Many groups are using the same issue to push paid sick leave.  The Family Values at Work organization used the recent blockbuster Contagion as a launching pad for a compelling video on the public health issues associated with paid time off.  Not flexibility exactly, but in the same purview.

Then there is a whole other group of researchers pointing to societal changes and a socioeconomic imperative for flexible work.  The dual-parent/one-income family model of the 50s and 60s has virtually disappeared in our country.  It is becoming increasingly difficult for companies to sustain rigid mandatory overtime and just-in-time scheduling policies.  Given the choice between leaving a three-year-old unsupervised and risking a job, parents will choose the three-year-old.
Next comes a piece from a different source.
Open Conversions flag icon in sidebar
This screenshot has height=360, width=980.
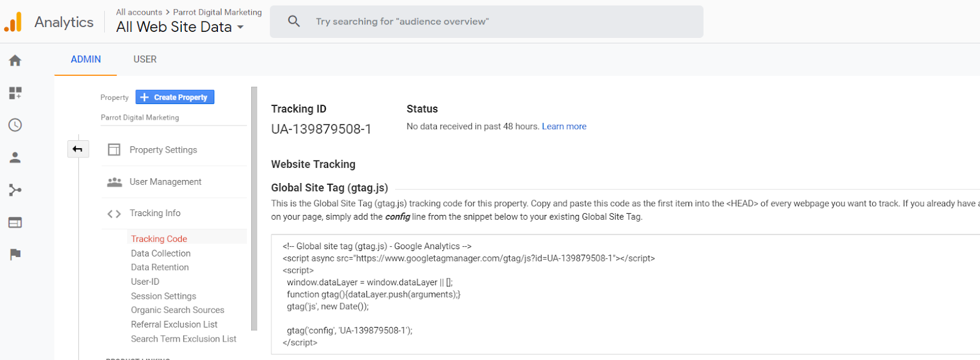pyautogui.click(x=15, y=254)
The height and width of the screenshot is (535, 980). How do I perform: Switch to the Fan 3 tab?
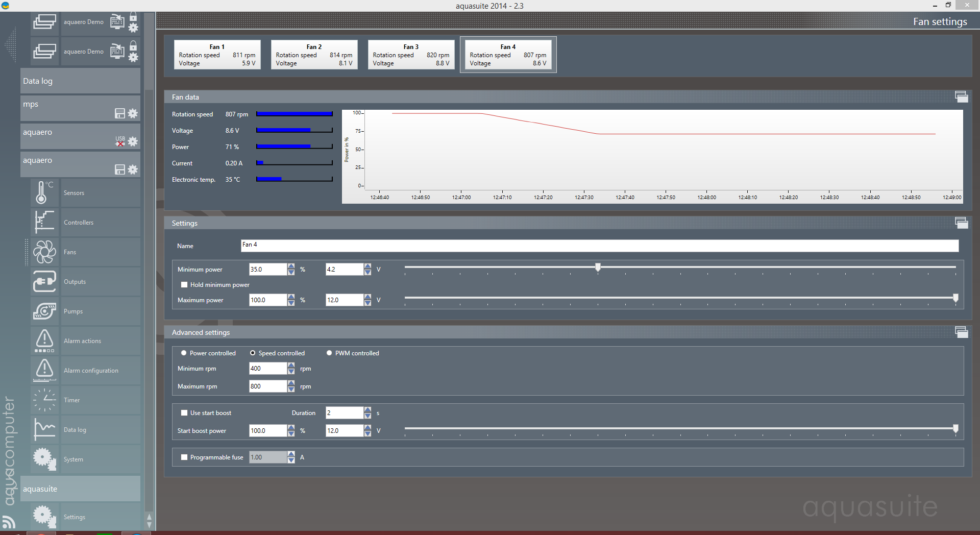coord(411,55)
We are seeing a dawning realization among hourly wage companies that ongoing problems with absenteeism and callouts may be more a reflection of unrealistic staffing policies, not an irresponsible workforce.  Speaking of changing family dynamics, the 2009 landmark report from Maria Shriver, “A Women's Nation,” revealed that for the first time in our nation's history, more than 50 percent of the workforce comprised women.  Then the percentage of women in the workforce and women who were their family's primary breadwinner increased in 2009 and 2010 as recessionary layoffs hit men disproportionately harder.  Now women are outpacing men in educational attainment, too.  These shifts are only going to increase the need for flexible work as women continue to balance care giving responsibilities and careers.

Meanwhile, men are spending more time in hands-on parenting and are reporting levels of work/life conflict that exceed their female counterparts.  Several pieces of new 2011 research suggests that men are just now going through the “having it all” conflicts that became part of the collective female identity as early as the 1970s.  Therefore, we are seeing a stronger demand for flexibility from our male population, too.
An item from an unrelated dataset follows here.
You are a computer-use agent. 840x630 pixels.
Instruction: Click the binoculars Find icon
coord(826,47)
On the topic of care giving responsibilities, our aging population is going to place increasing demands on the sandwich generation workforce.  Flex is an issue for adult caregivers and it is an issue for healthy boomers who would like phased retirement options.

Back to the topic of telecommuting. our transportation infrastructure is not keeping pace with commuting demands.  Large cities, states and municipalities across the country are providing financial incentives for companies to implement telecommuting and flexible scheduling as part of their alternative commuter strategies.  By the same token, telework is also being seen as an emissions reductions strategy, something that may play a bottom-line role in emissions trading.

Finally, technology means that telecommuting and virtual teams has really become part of the American business world already-flexible work policies or not.  Office professionals are already logging in at night and on weekends.  It is just a matter of time before more companies realize that expecting home-based weekend work without allowing some home-based weekday work just is not going to fly anymore.

Because recession or not, the U.S. still has a skilled worker shortage.  As the economy picks up and the boomers finally do retire, it is only going to get a whole lot worse.  Companies that get ahead and build real cultures of workplace flexibility are going to have the staffing advantage and the competitive edge.

Flex is no longer an “employee benefit.”  Those days are gone.  Today it is an all-around public policy issue and bottom-line corporate strategy.